• [TASK DETAILS]
Convert the material from the line containing "You are a computer-use agent. This" through the line containing "Instruction: Go to" into a Markdown table with the columns Row and Text, numbering each line and leaving out blank lines.

• [LISTED RECORDS]
## START

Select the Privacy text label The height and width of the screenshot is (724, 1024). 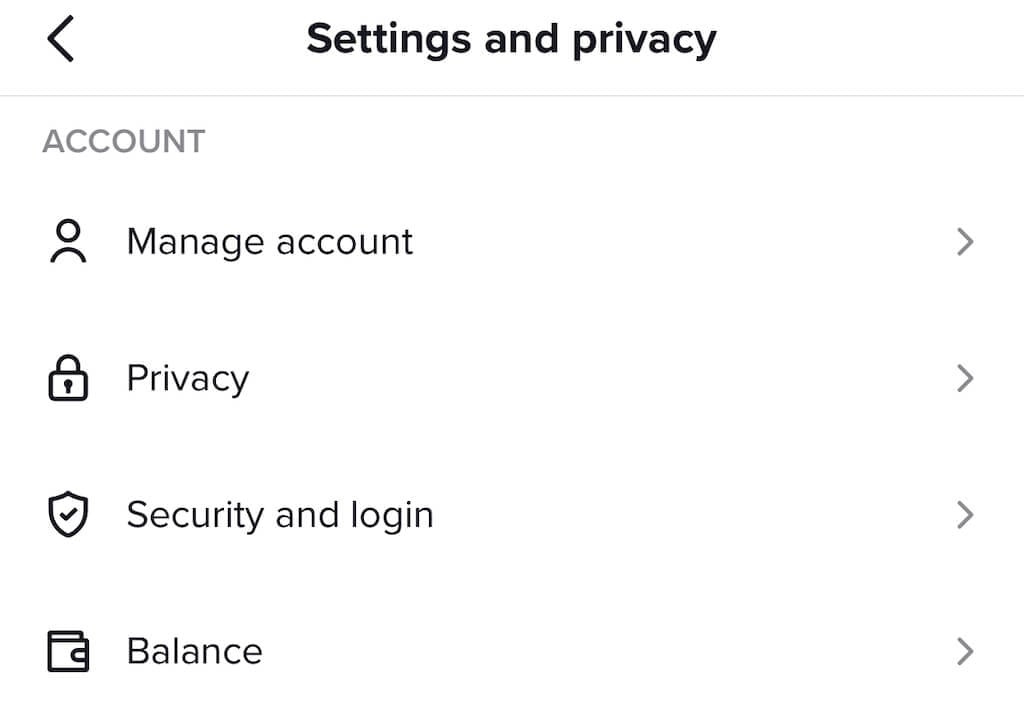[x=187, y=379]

## END
## START

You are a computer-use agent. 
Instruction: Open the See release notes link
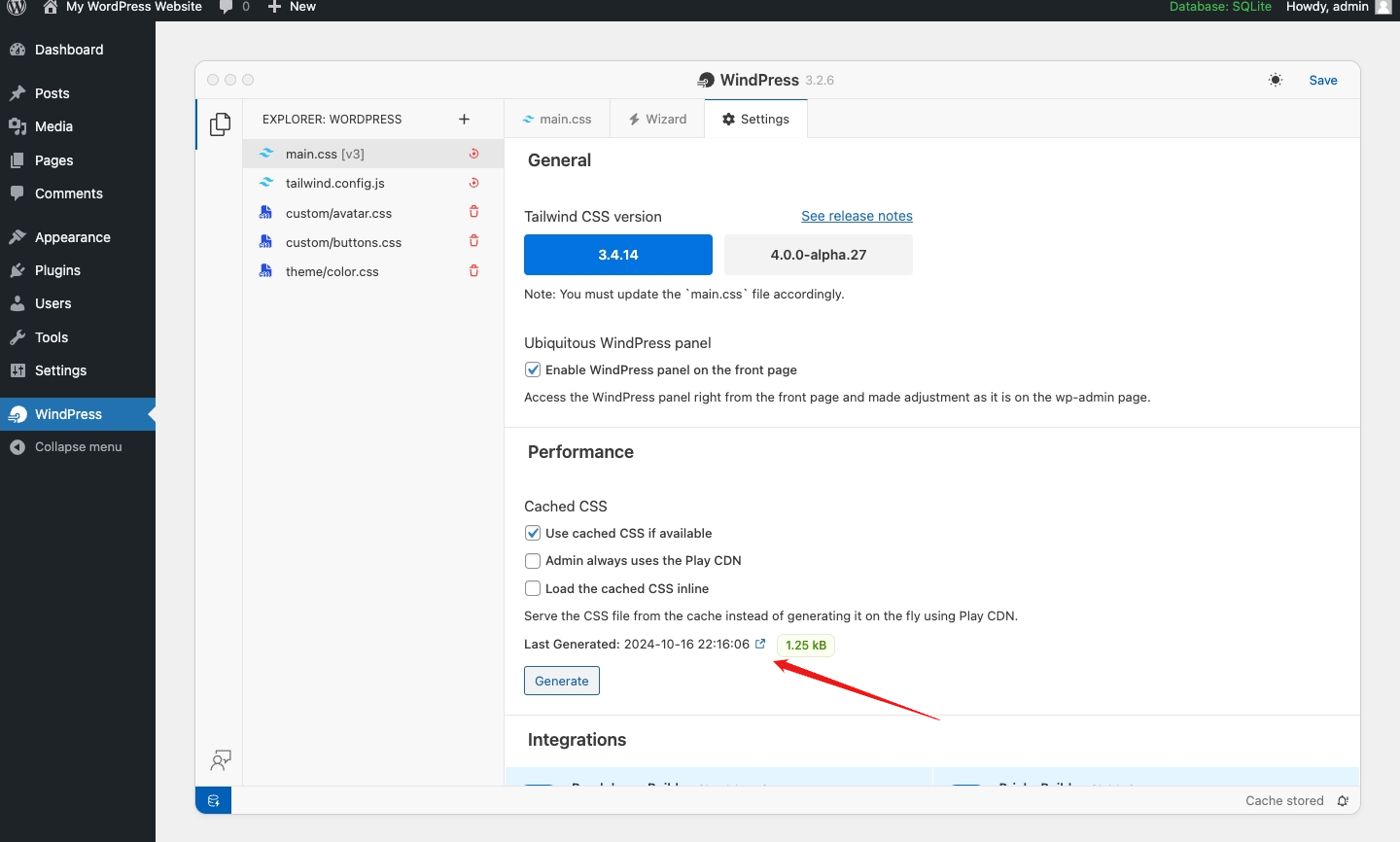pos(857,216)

## END
## START

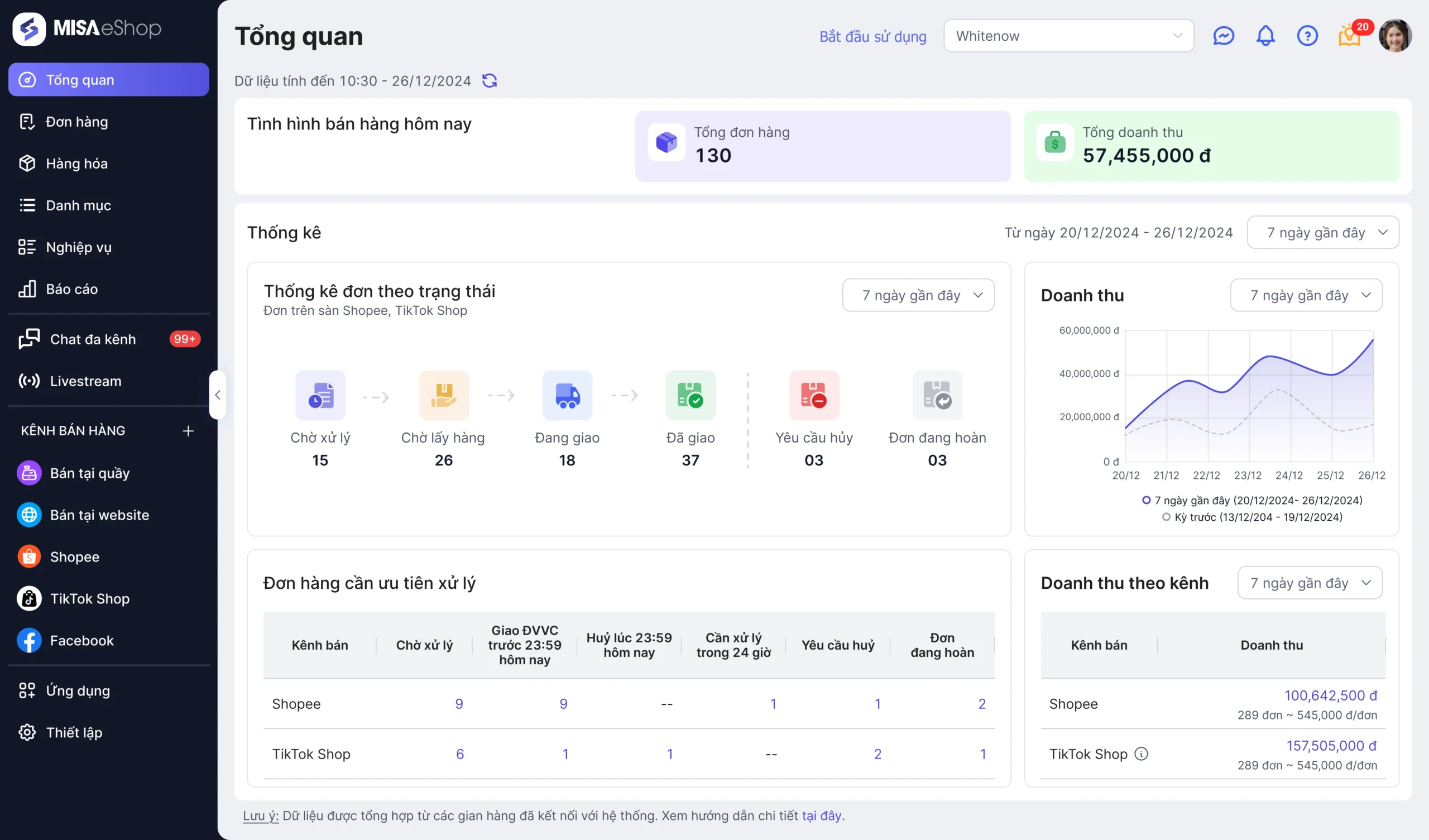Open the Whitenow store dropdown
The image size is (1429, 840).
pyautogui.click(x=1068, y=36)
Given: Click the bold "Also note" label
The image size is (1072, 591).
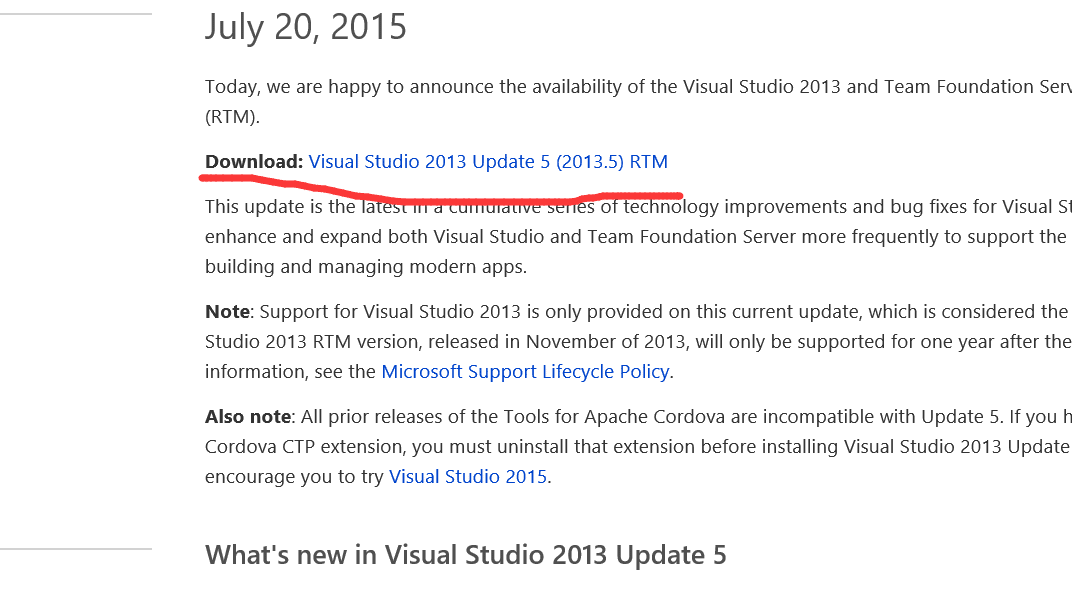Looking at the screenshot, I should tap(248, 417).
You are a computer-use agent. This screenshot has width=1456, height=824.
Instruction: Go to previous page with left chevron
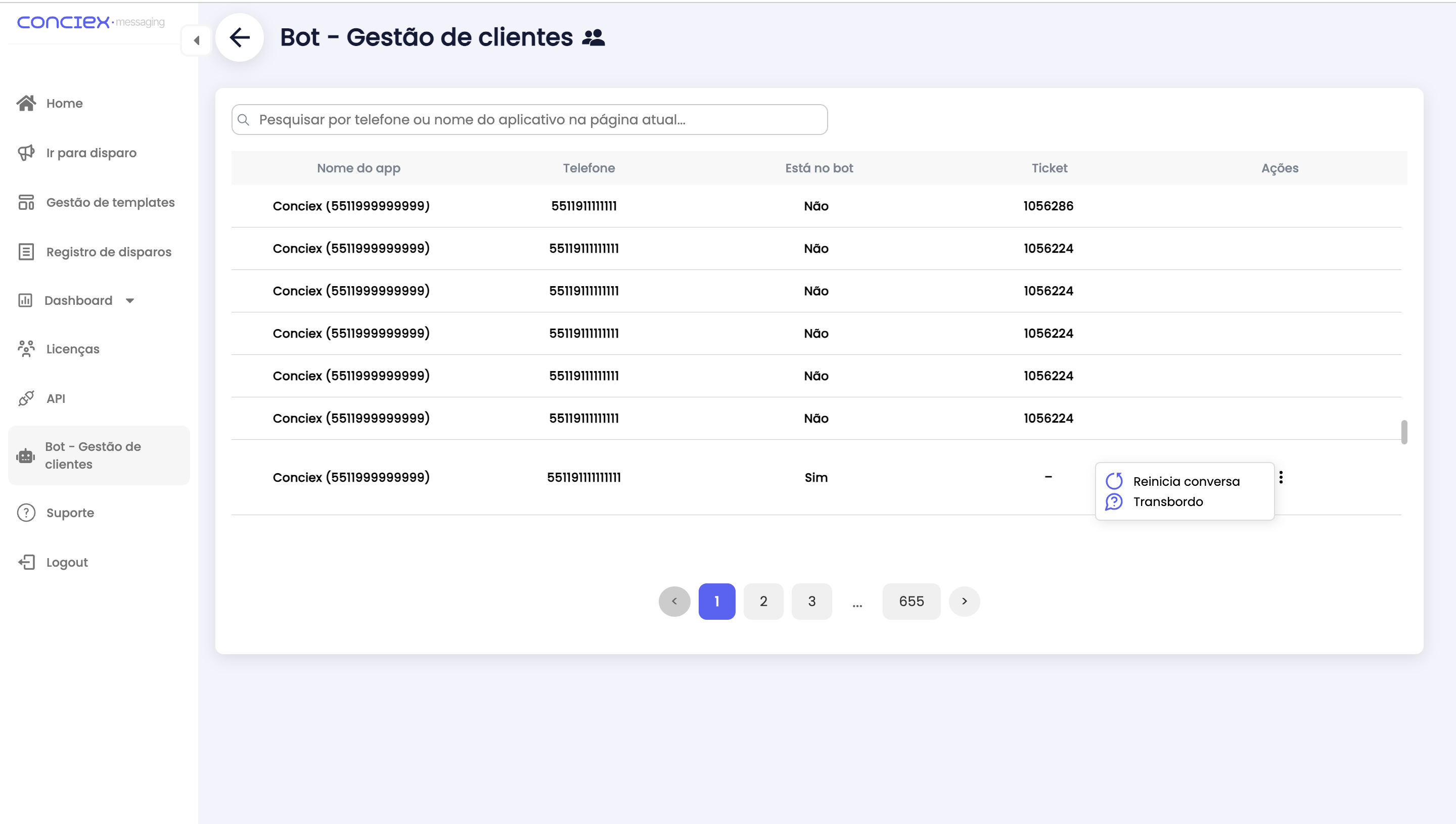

## END

• [EXERCISE OUTPUT]
| Row | Text |
|---|---|
| 1 | You are a computer-use agent. This screenshot has width=1456, height=824. |
| 2 | Instruction: Go to previous page with left chevron |